Merci à Nadia, Michèle, Gérald, Nicolas, Patrice, Stéphane, pour la joie qu’ils nous font partager 

   Le mystère de la Résurrection ne nous parle pas d’une autre vie que celle que nous avons à mener dès maintenant; il nous renvoie à l’énigme de cette vie. 

Comment un mort peut-il reprendre vie, en se maintenant identique à soi-même ? 

Au temps des Césars, on a dénoncé la croyance à la résurrection comme la grande illusion que les religions entretiennent pour consoler les hommes de la perspective de la mort, ou encore apaiser la grande peur des châtiments divins, d’un Père Fouettard qui viendra sanctionner les auteurs d’actes immoraux, impuissants à s’arracher à leurs pulsions.

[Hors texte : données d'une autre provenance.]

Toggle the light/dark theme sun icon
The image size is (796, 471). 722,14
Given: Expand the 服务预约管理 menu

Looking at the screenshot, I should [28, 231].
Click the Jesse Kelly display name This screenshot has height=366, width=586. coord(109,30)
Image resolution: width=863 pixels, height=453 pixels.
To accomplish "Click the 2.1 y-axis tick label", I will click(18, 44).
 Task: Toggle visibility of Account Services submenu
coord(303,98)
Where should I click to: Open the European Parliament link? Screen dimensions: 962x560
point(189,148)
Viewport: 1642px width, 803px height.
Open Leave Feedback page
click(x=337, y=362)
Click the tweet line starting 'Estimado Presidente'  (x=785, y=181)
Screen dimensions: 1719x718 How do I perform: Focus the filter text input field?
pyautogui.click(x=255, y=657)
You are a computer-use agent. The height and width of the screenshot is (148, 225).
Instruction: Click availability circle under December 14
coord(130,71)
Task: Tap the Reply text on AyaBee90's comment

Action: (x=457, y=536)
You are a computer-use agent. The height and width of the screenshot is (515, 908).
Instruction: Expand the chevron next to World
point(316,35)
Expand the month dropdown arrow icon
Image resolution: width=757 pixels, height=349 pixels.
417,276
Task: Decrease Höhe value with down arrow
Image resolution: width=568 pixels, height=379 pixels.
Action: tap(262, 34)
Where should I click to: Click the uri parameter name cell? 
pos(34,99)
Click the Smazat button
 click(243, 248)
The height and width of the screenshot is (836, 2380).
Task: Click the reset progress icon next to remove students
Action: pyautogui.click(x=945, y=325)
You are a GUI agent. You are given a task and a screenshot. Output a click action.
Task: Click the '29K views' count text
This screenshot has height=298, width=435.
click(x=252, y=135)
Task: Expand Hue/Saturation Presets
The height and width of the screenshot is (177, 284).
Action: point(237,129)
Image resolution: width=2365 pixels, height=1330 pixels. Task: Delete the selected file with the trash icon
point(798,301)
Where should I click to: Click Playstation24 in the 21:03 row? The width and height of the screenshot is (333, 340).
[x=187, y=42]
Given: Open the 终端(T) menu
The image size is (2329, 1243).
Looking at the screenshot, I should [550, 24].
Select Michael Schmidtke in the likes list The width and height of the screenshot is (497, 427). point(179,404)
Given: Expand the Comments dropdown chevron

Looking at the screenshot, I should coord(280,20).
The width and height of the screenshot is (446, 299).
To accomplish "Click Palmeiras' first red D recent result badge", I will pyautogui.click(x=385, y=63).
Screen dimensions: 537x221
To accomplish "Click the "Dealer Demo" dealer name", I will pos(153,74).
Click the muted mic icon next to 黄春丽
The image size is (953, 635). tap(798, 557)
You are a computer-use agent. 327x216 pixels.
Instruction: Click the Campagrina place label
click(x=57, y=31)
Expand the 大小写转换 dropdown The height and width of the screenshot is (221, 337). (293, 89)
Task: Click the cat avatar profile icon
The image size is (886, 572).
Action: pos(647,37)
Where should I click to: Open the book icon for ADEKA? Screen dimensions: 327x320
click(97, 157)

Tout cela manifeste qu’on ne retient de la religion qu’une perspective de l’au-delà, emprisonnée par notre expérience et la pensée qui ne peut que difficilement se détacher du temps.  

Ne cherchons pas à comprendre la résurrection à partir de l’anéantissement de la vie, dont l’origine est don et vie de l’esprit. La foi chrétienne est un appel à vivre intensément la vie, à la dépenser dans une confiance filiale à Dieu.

Une vie nouvelle nous attend, certes. Elle s’ouvre à nous après la mort ; nous tenons cela d’une promesse qui s’appuie sur la puissance de l’Esprit Saint qui féconde en nous une semence d’éternité. L’espérance de la résurrection est en nous, éveillant notre désir de rencontrer Dieu, de recevoir l’étreinte de son Amour qui dépasse tout entendement ici-bas. Comment l'homme, assuré de sa finitude, maintient son effort d'exister et son désir d'être. «L'homme, c'est la joie du Oui dans la tristesse du fini» écrivait Paul Ricœur. C’est le mystère de Résurrection qui nous porte, en avant et au delà même de nos ressources de vie. La foi en la Résurrection n’est pas une vérité diluée parmi d’autres, c’est l’essence même de ce qu’il y a de chrétien. 

La résurrection de Jésus est le fondement de la foi en lui, de sa présence, de son identification au Père, de la distinction de sa personne. Le mystère de la Résurrection de Jésus se présente comme l’engendrement de la résurrection universelle, qui accomplira la Justice de Dieu que Jésus avait charge d’annoncer, ainsi que Paul en témoignera devant ses accusateurs : “C’est pour la résurrection des morts que je passe aujourd’hui en jugement devant vous “ (Ac 24,21). Mais le fond du mystère n’est pas d’ajouter une vie autrement à celle que nous quittons, qui introduirait la désespérance d’une vie sans fin —est-ce seulement “pensable”—, c’est d’espérer que nous advienne ce que Jésus a éprouvé : entrer dans l’intimité du Père, qui nous reçoit en dépit de nos parcours scabreux, de nos débauches, de nos haines, pourvu que l’on désire, à la façon du fils prodigue, retourner dans la maison du Père. 

Ressusciter, c’est s’éveiller à l’amour, à la vie qui dépasse et sublime notre histoire. Notre résurrection est déjà inscrite dans notre vie, dans notre histoire, dans notre chair. Elle est en nous parce qu’elle était, avant nous, don d’amour.

Le Règne de Dieu inaugure la résurrection générale dans celle de Jésus, car Dieu a appelé tous les hommes à partager l’amour dont lui, le Père, l’aimait comme son propre Fils, avant même “qu’Abraham fût”, avant le commencement des temps. Ainsi sommes-nous transférés dans le royaume du Fils, du “Premier-né de toute créature” devenu le “Premier-né d’entre les morts” (Col. 1,13-18).

La résurrection n’est pas réincarnation, croyance à la mode avec les parfum douteux d’orientalisme et de scientisme qui voudraient percer les ténèbres du futur ou de l’invisible, domaine où prospèrent tant de pseudo-sciences et de charlatanismes. 

La résurrection est entrée dans l’histoire avec Jésus. Voilà l’invraisemblable qui a bouleversé les premiers siècles comme elle bouleverse les temps d’aujourd’hui. La résurrection donne sens à l’aventure humaine : elle se fait dans l’actualité de la présence au monde en sollicitant la liberté à dire oui à la vie. Elle conduit au delà du temps et du monde, comme accomplissement et non destruction, car elle a mission de sauver tout l’univers réconcilié dans son Principe.